XI
Bossuet jeta les yeux sur Fénelon. Celui-ci, qu'il présenta pour la première fois à Louis XIV, ne demanda pour toute grâce au roi que de désarmer la religion de toute force coercitive, d'éloigner les troupes des provinces qu'il allait visiter, et de laisser la parole, la charité et la grâce opérer seules sur les convictions qu'il voulait éclairer et non dompter. Louis XIV fut charmé de l'extérieur, de la modestie, de l'éloquence naturelle du jeune prêtre. Il lui confia les missions du Poitou.

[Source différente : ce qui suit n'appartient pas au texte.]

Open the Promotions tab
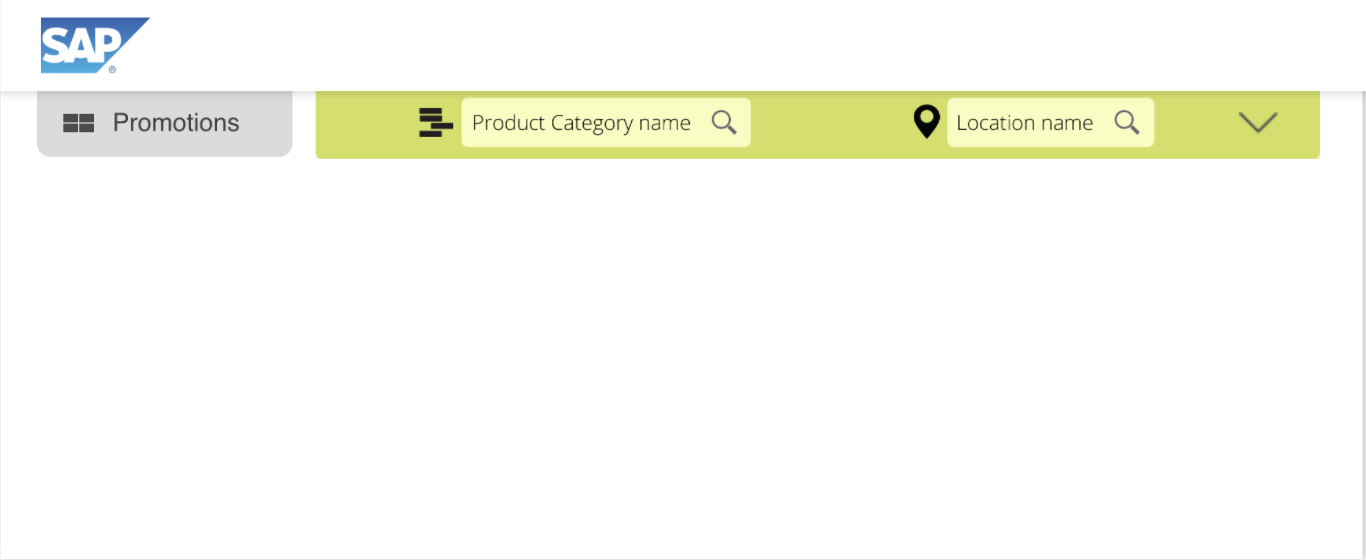 tap(165, 123)
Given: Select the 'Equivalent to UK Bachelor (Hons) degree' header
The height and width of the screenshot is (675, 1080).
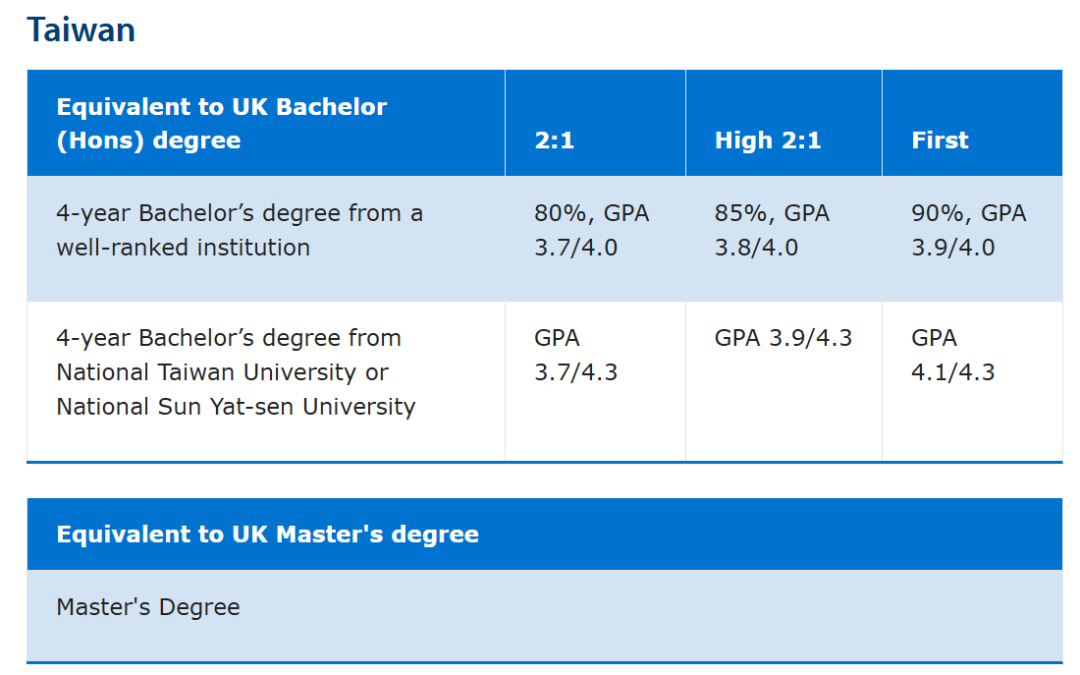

Fénelon s'adjoignit, pour cette oeuvre, l'abbé Langeron et l'abbé Fleury. Il ne tarda pas à pacifier les esprits, et obtint des abjurations libres. Accusé d'indulgence par les agents de la persécution: «Si l'on veut, écrivit-il à Bossuet, leur faire abjurer le christianisme et adopter le Coran, il n'y a qu'à leur renvoyer les dragons.--Continuez à faire venir des blés, écrit-il ailleurs aux ministres du roi, c'est la controverse la plus persuasive pour eux... Les peuples ne se gagnent que par la parole. Il faut leur trouver autant de douceurs à rester dans le royaume, que de périls à en sortir.»